Furthermore, they couldn't successfully farm enough to eat; they had to tap into imported food stores. Then it was revealed that few of the biospherians had any scientific background. And then it was realized that there were carbon scrubbers regulating the whole thing, thus negating the entire point of the experiment. 



But all of that paled in comparison to the personal infighting that broke out between the researchers and dome-mates. The Independent reports:

At the end of the two years, sparks began to fly when two of the original members, Abigail Alling and Mark van Thillo, a Belgian scientist, were accused of allegedly sabotaging the glass and steel dome.

Ms Alling went into hiding leaving her mother, Gail, to claim that she had been the victim of mind control. "The people who have all been kicked out are members of a cult,'' she claimed.

Two other Biospherians, including a British scientist, Jayne Poynter, sued for back pay and a bonus of around £7,000, and Mr Bass sent in federal marshals to seize the property.

It was like a sci-fi reality show, really: the group grew bitter and divided, formed opposing factions, and still tried to collect data on living in a giant glass bubble—all under the roof of the planet's biggest Earth-bound space colony. The press frenzy around the controversial project reached an apex around then, in 1993 or so, and most people wrote the whole thing off as a boondoggle lark.

But the Biosphere 2 turned out to be more than a stoner comedy punch line. 

After the failed mission, it was converted into the largest earth science lab in the world. After the hype died away, scientists turned to the remarkable structure to take advantage of the massive, climate-controllable ecosystem. Since 1996, 150 scientific papers have been published based on research carried out in Biosphere 2. 

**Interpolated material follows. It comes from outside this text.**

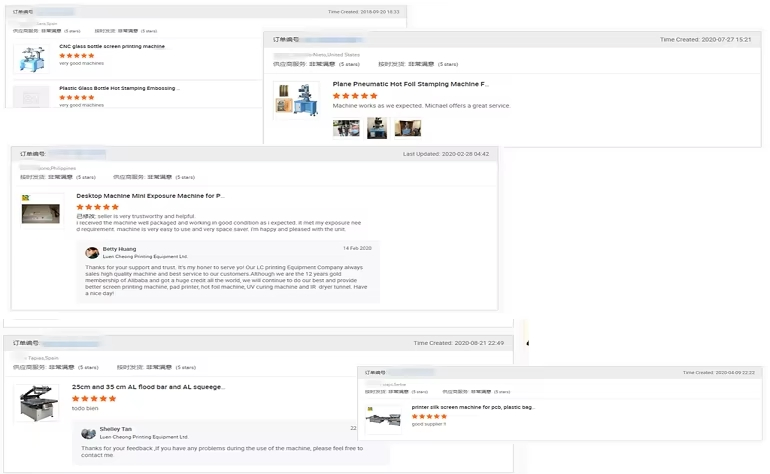Viewport: 770px width, 474px height.
Task: Click star rating under the AL flood bar title
Action: click(x=94, y=398)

Now the University of Arizona's earth science institute directs a multimillion dollar program that takes advantage of the biosphere. They call it B2, and they explain its advantages as follows: "Biosphere 2 permits environmental variables to be tightly controlled even at a large spatial scale such as that of the different wilderness biomes represented under the glass ... Thus Biosphere 2 has the potential to provide unique contributions to the understanding of how earth systems respond to environmental change."

Papers published in the last year alone span topics like the temperature sensitivity of drought induced tree mortality, the role of closed ecosystems in carbon modeling, an the efficacy of solar panels in land reclamation projects. Oh yeah, and the Biosphere 2 played a crucial role in scientists understanding the link between rising carbon levels, ocean acidification and climate change. 

Image: Flickr
 
The Biosphere 2 has led to major, real-world scientific gains; just not in any arena its founders intended. But that's so often the story of science, even if the narrative is rarely so grandiose. We still have no idea whether eight people could live for years on end in a self-sustaining biodome—though we're pretty damn sure they can't do it in this one—but we understand global warming and ocean acidification better because we tried to find out.

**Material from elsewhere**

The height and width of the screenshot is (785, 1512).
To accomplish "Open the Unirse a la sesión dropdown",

In this sense, it's probably better to consider the Biosphere 2 less a science experiment than a piece of ground-breaking science fiction. The idea was an outrageous and bold—"off the charts," as Poynter put it—bid to imagine a post-earth future. Many of the parameters were highly arbitrary, and the whole thing was predicated more on a whimsical 'what if?' than a hypothesis. The Big Idea came first, albeit scattered and refracted all over the place, and the useful byproduct was like happy fallout.

It's a cycle we've seen so many times before (albeit typically in less tabloid-worthy trappings). And frankly, the drive that propels that cycle is one of the better tendencies of the human race. We gather the detritus of past future dreams—in this case, geodesic domes, art deco space ships, glass pyramids—and haphazardly reshuffle them in order to bowl on forward on the next reckless, epic pursuit.